Miljenko Licul (6 August 1946 – 16 March 2009) was a Slovenian graphic designer of Croatian descent. He was one of the most prominent graphic designers in independent Slovenia.
Life and work
Licul was born in the Istrian town of Vodnjan, which was then part of the Yugoslav occupation zone of the Julian March (now in Croatia). His parents were Istrian Croats. He moved to Slovenia in his youth and lived and worked there most of his life.
He was a founder of the group Znak, and leader of studios Zodiak and Diptih. For some time, Licul taught typography at the Academy of Fine Arts and Design in Ljubljana. Licul's work covers a wide spectrum of arts; from designing publications, posters and magazine covers to postage stamps and calendars.
One of his most prominent career highlights was in 1991, when he won the contest for designing new Slovenian currency, the tolar. The banknotes, which were in circulation from October 1991 until the end of 2006, featured portraits of prominent Slovenian personalities, the work of painter Rudi Španzel. When Slovenia adopted the euro as the national currency, Licul designed the national side of Slovenian euro coins, together with Maja Licul and Janez Boljka. Licul and Boljka designed tolar coins together, as well.
Besides the national currency, Licul also designed several official documents, such as the Slovenian passport, identity card and health insurance card. His other works include the designing of a new graphic image for the Slovenian National Gallery.
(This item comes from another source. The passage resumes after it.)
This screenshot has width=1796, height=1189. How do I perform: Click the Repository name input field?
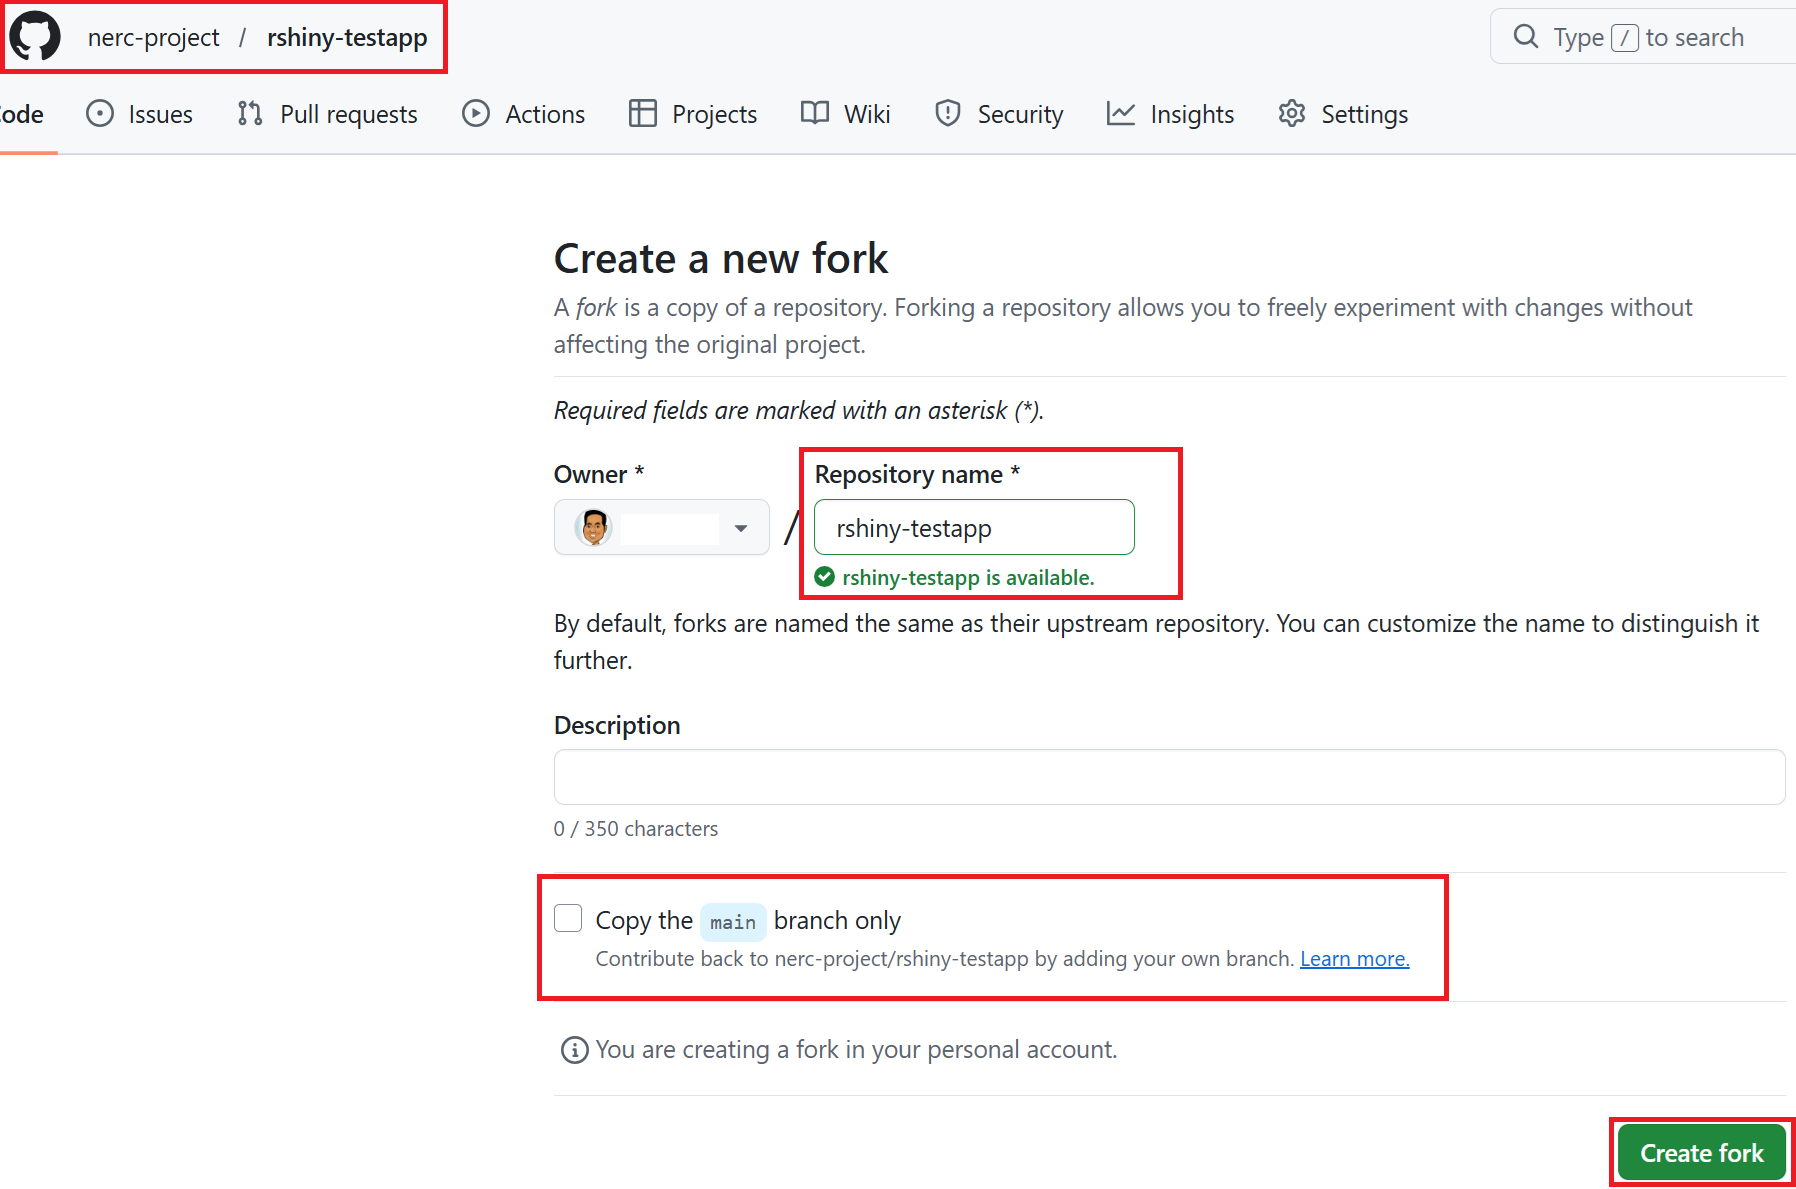click(974, 527)
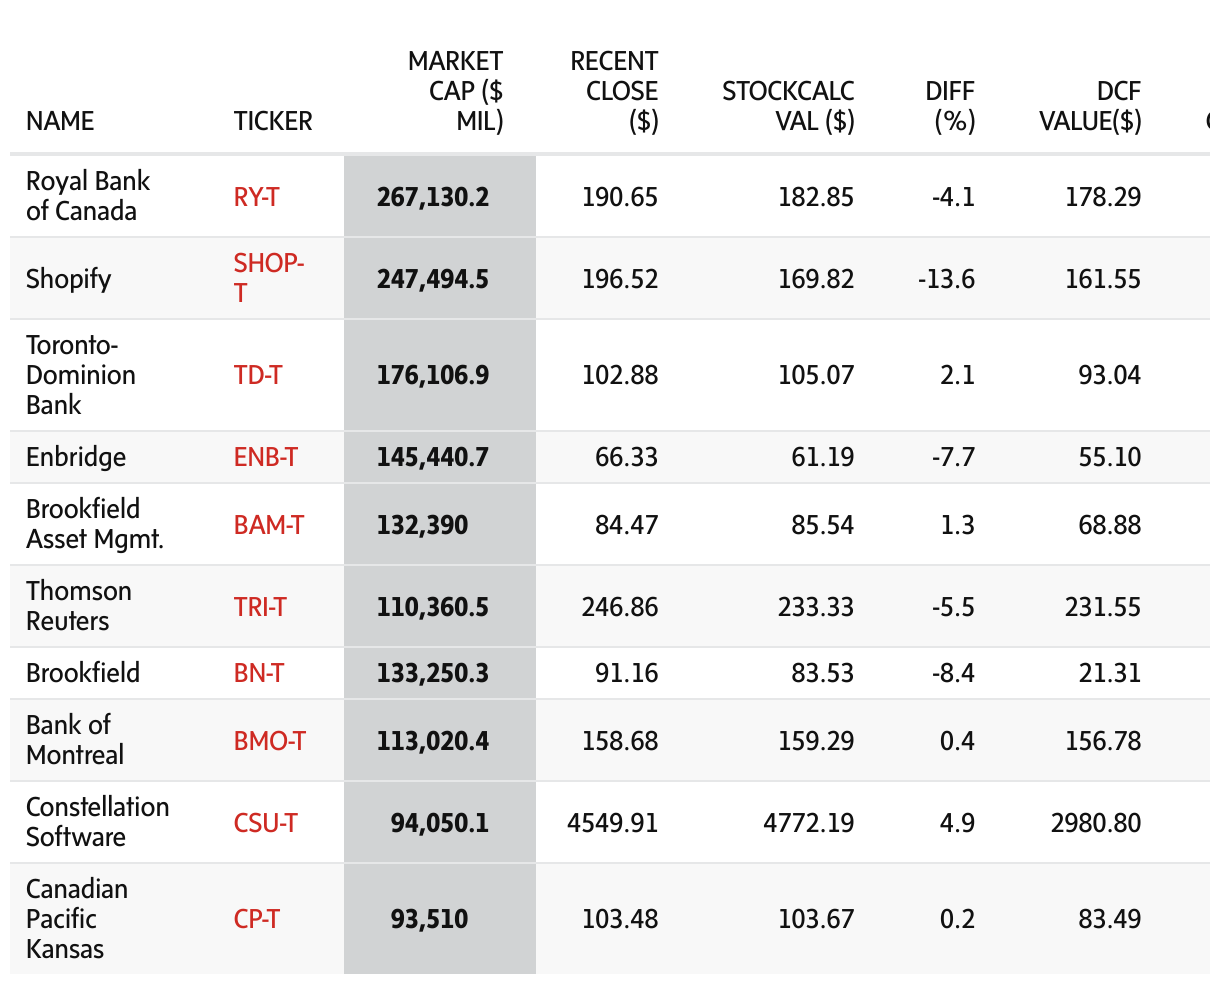
Task: Click the DIFF (%) column header
Action: [x=949, y=106]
For his opus, Licul was awarded several prizes. In 1985 he received the Prešeren Foundation Award for his achievements in graphic design. In 1988 Licul won the Plečnik Award, the highest award in the field of design, architecture and urban planning in Slovenia. In 2008 he was awarded the Prešeren Award, the highest Slovenian national prize in the field of arts, together with translator Janez Gradišnik. On that particular occasion, it was substantiated that Licul's works were of highest quality and that he was among the authors who renewed the strictly modernistic style of the 1970s, without omitting the historical features.
He died in Ljubljana, Slovenia.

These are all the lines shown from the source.